--- Exercise objective ---
Reproduce the records verbatim, starting at the line containing "Klasifikacija poslovnih subjekata prema ovlaštenjima" and ending at the line containing "基本情報 (390, 345)", both lines included.

--- Excerpted records ---
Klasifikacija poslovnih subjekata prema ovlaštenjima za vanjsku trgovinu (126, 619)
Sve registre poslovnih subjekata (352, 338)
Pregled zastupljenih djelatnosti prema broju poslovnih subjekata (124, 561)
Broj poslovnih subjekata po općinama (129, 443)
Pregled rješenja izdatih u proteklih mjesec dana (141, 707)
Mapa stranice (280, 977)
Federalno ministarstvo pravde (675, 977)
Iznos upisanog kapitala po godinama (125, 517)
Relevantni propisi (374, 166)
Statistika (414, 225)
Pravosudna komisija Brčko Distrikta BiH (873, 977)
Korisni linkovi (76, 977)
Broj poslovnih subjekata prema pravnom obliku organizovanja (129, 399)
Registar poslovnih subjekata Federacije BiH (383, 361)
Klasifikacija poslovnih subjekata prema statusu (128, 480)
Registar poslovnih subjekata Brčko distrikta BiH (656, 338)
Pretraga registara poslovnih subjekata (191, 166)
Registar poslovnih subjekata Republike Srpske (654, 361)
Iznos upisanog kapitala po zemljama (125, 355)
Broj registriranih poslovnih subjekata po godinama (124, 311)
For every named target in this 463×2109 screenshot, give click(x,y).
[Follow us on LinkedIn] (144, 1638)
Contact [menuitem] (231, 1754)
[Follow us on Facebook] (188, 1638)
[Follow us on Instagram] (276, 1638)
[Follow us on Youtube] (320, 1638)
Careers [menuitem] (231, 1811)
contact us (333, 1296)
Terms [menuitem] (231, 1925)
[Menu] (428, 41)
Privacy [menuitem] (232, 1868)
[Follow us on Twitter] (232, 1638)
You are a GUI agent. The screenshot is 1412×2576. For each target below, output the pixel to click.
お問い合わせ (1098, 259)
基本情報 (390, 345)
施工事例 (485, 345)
--
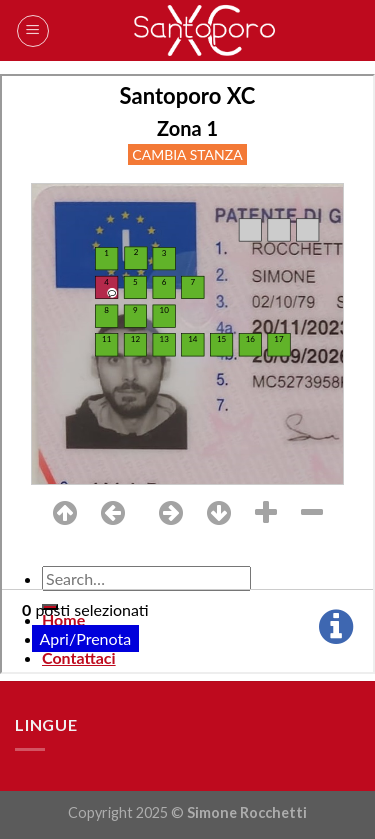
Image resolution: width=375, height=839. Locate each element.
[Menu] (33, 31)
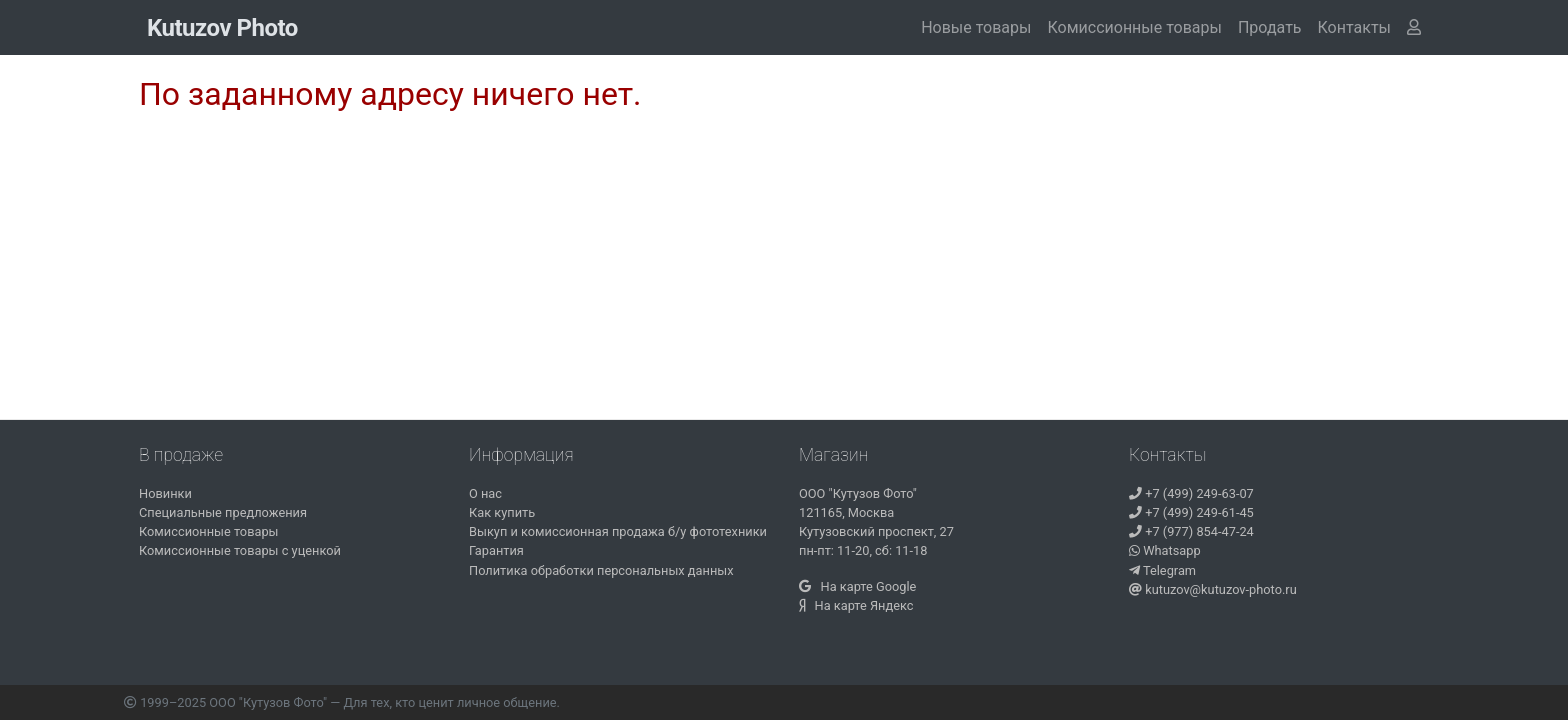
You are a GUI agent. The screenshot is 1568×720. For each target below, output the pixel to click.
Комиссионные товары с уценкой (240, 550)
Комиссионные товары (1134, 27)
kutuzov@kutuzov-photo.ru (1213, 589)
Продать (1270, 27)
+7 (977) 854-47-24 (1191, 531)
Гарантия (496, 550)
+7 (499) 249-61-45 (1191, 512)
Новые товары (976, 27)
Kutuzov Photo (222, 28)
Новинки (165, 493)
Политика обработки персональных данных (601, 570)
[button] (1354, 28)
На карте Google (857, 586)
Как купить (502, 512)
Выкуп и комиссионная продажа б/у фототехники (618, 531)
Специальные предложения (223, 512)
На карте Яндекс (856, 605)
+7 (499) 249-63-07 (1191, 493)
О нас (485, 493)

--- Finished exercise ---
Klasifikacija poslovnih subjekata prema ovlaštenjima za vanjsku trgovinu (126, 619)
Sve registre poslovnih subjekata (352, 338)
Pregled zastupljenih djelatnosti prema broju poslovnih subjekata (124, 561)
Broj poslovnih subjekata po općinama (129, 443)
Pregled rješenja izdatih u proteklih mjesec dana (141, 707)
Mapa stranice (280, 977)
Federalno ministarstvo pravde (675, 977)
Iznos upisanog kapitala po godinama (125, 517)
Relevantni propisi (374, 166)
Statistika (414, 225)
Pravosudna komisija Brčko Distrikta BiH (873, 977)
Korisni linkovi (76, 977)
Broj poslovnih subjekata prema pravnom obliku organizovanja (129, 399)
Registar poslovnih subjekata Federacije BiH (383, 361)
Klasifikacija poslovnih subjekata prema statusu (128, 480)
Registar poslovnih subjekata Brčko distrikta BiH (656, 338)
Pretraga registara poslovnih subjekata (191, 166)
Registar poslovnih subjekata Republike Srpske (654, 361)
Iznos upisanog kapitala po zemljama (125, 355)
Broj registriranih poslovnih subjekata po godinama (124, 311)
For every named target in this 463×2109 screenshot, give click(x,y).
[Follow us on LinkedIn] (144, 1638)
Contact [menuitem] (231, 1754)
[Follow us on Facebook] (188, 1638)
[Follow us on Instagram] (276, 1638)
[Follow us on Youtube] (320, 1638)
Careers [menuitem] (231, 1811)
contact us (333, 1296)
Terms [menuitem] (231, 1925)
[Menu] (428, 41)
Privacy [menuitem] (232, 1868)
[Follow us on Twitter] (232, 1638)
You are a GUI agent. The screenshot is 1412×2576. For each target below, output the pixel to click.
お問い合わせ (1098, 259)
基本情報 (390, 345)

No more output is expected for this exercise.